Clinical studies have shown
that the connecting link between dietary fat and the incidence of prostatic cancer is
hormonally dependent. Any factor that affects hormonal secretion, retention, and, in
particular, the sensitivity of the target organ and/or cells influences the frequency of
this cancer. Since fat may modify hormonal systems, it has the potential of inhibiting or
enhancing tumorogenesis.
DIETARY
FAT AND ENDOMETRIAL CANCER
The incidence of endometrial
cancer is highly correlated wth levels of fat consumption (Fig. 9). The of incidence of
endometrial cancer is also highly correlated with those of breast cancer and colon cancer,
which are also both thought possibly to be causally related to fat
consumption.Epidemiologic studies have identified the following factors as associated with
a high individual risk of endometrial cancer: obesity , early menarche, late menopause,
diabetes mellitus, and excessive production of estrogen and all of these factors may be
explicable through a common mechanism which is dietary excess of fat.The precise role of
estrogens in the genesis of endometrial cancer is still uncertain. It has been suggested
that estrone may be directly carcinogenic. It is possible, however, that excessive
endometrial stimulation by estrogens may facilitate the action of other carcinogens. If
this is the case and diet is the principal determinant of excessive estrogen production in
women with endometrial cancer, then this is another example of an effect of diet on the
susceptibility of a tissue to carcinogenesis.
Seventh-Day Adventist women
in general (about 50% of whom are vegetarian) have about a 40% lower mortality from
endometrical cancer than the general population. This is consistent with the role of fat
in the incidence of endometrial cancer .
DIETARY
FAT AND CANCER OF THE PANCREAS
Studies on imigrants have
provided valuable information on the influence of fat in the genesis of pancreatic cancer.

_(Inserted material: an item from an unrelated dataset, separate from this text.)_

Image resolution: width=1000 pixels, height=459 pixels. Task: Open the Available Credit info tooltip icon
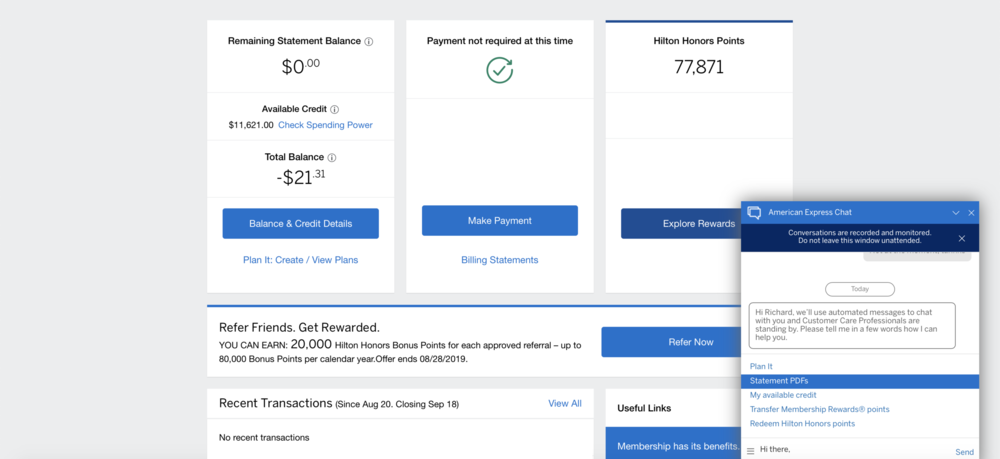335,110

A study on Japanese immigrants to the U.S.A. showed that the standardized mortality rates,
for pancreatic cancer was higher among Japanese Americans as compared with white
Americans. Similarly, the rate incidence of pancreatic cancer among religious groups
who adhere to non-pork diets, such as Seventh-Day Adventists, are all in the vicinity of
50-75% of the general rates.
The hypothesis for the
etiology of pancreatic cancer by Wynder is that fat causes an increase in bile excretion
which, in turn, may contain carcinogens and/or co-carcinogens and promoters and that this
bile, refluxed into the pancreatic duct, may cause pancreatic cancer. Also, the effect of
fats on the composition of the biliary bile acid have been shown to act as promoters.